__Task statement__: Copy the records below, switching every "computer-use agent" to "screen assistant" and leaving all other text unchanged.

[Stored data entries]
****************

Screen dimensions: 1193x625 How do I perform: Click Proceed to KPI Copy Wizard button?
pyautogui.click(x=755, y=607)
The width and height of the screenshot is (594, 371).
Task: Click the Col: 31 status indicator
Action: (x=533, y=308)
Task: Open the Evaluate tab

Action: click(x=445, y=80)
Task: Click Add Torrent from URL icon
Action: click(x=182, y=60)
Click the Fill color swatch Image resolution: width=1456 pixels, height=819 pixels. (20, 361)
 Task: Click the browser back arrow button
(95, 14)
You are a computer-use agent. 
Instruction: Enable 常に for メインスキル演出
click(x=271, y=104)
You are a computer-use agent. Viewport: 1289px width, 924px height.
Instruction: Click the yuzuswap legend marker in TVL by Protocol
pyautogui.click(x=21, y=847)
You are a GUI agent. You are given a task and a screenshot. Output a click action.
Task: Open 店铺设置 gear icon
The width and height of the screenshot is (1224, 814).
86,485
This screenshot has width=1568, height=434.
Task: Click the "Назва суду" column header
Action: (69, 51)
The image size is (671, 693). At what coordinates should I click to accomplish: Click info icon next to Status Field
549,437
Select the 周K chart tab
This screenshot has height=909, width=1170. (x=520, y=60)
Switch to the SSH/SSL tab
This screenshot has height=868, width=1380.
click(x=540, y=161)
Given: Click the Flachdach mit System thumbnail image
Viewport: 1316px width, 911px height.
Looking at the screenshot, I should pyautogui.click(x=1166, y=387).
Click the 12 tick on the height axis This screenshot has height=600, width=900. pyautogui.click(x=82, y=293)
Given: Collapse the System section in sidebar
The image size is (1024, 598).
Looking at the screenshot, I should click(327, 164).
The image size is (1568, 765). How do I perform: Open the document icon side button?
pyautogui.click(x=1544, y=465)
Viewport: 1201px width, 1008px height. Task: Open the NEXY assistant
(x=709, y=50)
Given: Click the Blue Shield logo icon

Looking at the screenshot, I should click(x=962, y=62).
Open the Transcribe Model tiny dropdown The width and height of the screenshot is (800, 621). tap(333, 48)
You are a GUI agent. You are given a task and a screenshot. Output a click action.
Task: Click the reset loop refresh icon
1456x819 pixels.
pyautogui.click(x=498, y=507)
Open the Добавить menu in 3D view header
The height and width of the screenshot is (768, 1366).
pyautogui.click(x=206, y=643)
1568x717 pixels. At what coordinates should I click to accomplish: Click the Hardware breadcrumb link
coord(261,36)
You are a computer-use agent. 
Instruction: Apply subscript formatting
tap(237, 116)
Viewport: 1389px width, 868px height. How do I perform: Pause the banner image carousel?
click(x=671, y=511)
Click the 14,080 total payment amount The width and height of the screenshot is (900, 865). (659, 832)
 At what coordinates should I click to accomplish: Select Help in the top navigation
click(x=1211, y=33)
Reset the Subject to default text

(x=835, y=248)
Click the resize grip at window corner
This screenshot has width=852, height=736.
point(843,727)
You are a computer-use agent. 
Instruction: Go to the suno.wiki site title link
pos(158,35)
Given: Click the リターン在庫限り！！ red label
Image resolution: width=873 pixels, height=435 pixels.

****************

__Reply to the exercise__:
Screen dimensions: 1193x625 How do I perform: Click Proceed to KPI Copy Wizard button?
pyautogui.click(x=755, y=607)
The width and height of the screenshot is (594, 371).
Task: Click the Col: 31 status indicator
Action: (x=533, y=308)
Task: Open the Evaluate tab

Action: click(x=445, y=80)
Task: Click Add Torrent from URL icon
Action: click(x=182, y=60)
Click the Fill color swatch Image resolution: width=1456 pixels, height=819 pixels. (20, 361)
 Task: Click the browser back arrow button
(95, 14)
You are a screen assistant. 
Instruction: Enable 常に for メインスキル演出
click(x=271, y=104)
You are a screen assistant. Viewport: 1289px width, 924px height.
Instruction: Click the yuzuswap legend marker in TVL by Protocol
pyautogui.click(x=21, y=847)
You are a GUI agent. You are given a task and a screenshot. Output a click action.
Task: Open 店铺设置 gear icon
The width and height of the screenshot is (1224, 814).
86,485
This screenshot has width=1568, height=434.
Task: Click the "Назва суду" column header
Action: (69, 51)
The image size is (671, 693). At what coordinates should I click to accomplish: Click info icon next to Status Field
549,437
Select the 周K chart tab
This screenshot has height=909, width=1170. (x=520, y=60)
Switch to the SSH/SSL tab
This screenshot has height=868, width=1380.
click(x=540, y=161)
Given: Click the Flachdach mit System thumbnail image
Viewport: 1316px width, 911px height.
Looking at the screenshot, I should pyautogui.click(x=1166, y=387).
Click the 12 tick on the height axis This screenshot has height=600, width=900. pyautogui.click(x=82, y=293)
Given: Collapse the System section in sidebar
The image size is (1024, 598).
Looking at the screenshot, I should click(327, 164).
The image size is (1568, 765). How do I perform: Open the document icon side button?
pyautogui.click(x=1544, y=465)
Viewport: 1201px width, 1008px height. Task: Open the NEXY assistant
(x=709, y=50)
Given: Click the Blue Shield logo icon

Looking at the screenshot, I should click(x=962, y=62).
Open the Transcribe Model tiny dropdown The width and height of the screenshot is (800, 621). tap(333, 48)
You are a GUI agent. You are given a task and a screenshot. Output a click action.
Task: Click the reset loop refresh icon
1456x819 pixels.
pyautogui.click(x=498, y=507)
Open the Добавить menu in 3D view header
The height and width of the screenshot is (768, 1366).
pyautogui.click(x=206, y=643)
1568x717 pixels. At what coordinates should I click to accomplish: Click the Hardware breadcrumb link
coord(261,36)
You are a screen assistant. 
Instruction: Apply subscript formatting
tap(237, 116)
Viewport: 1389px width, 868px height. How do I perform: Pause the banner image carousel?
click(x=671, y=511)
Click the 14,080 total payment amount The width and height of the screenshot is (900, 865). (659, 832)
 At what coordinates should I click to accomplish: Select Help in the top navigation
click(x=1211, y=33)
Reset the Subject to default text

(x=835, y=248)
Click the resize grip at window corner
This screenshot has width=852, height=736.
point(843,727)
You are a screen assistant. 
Instruction: Go to the suno.wiki site title link
pos(158,35)
Given: Click the リターン在庫限り！！ red label
Image resolution: width=873 pixels, height=435 pixels.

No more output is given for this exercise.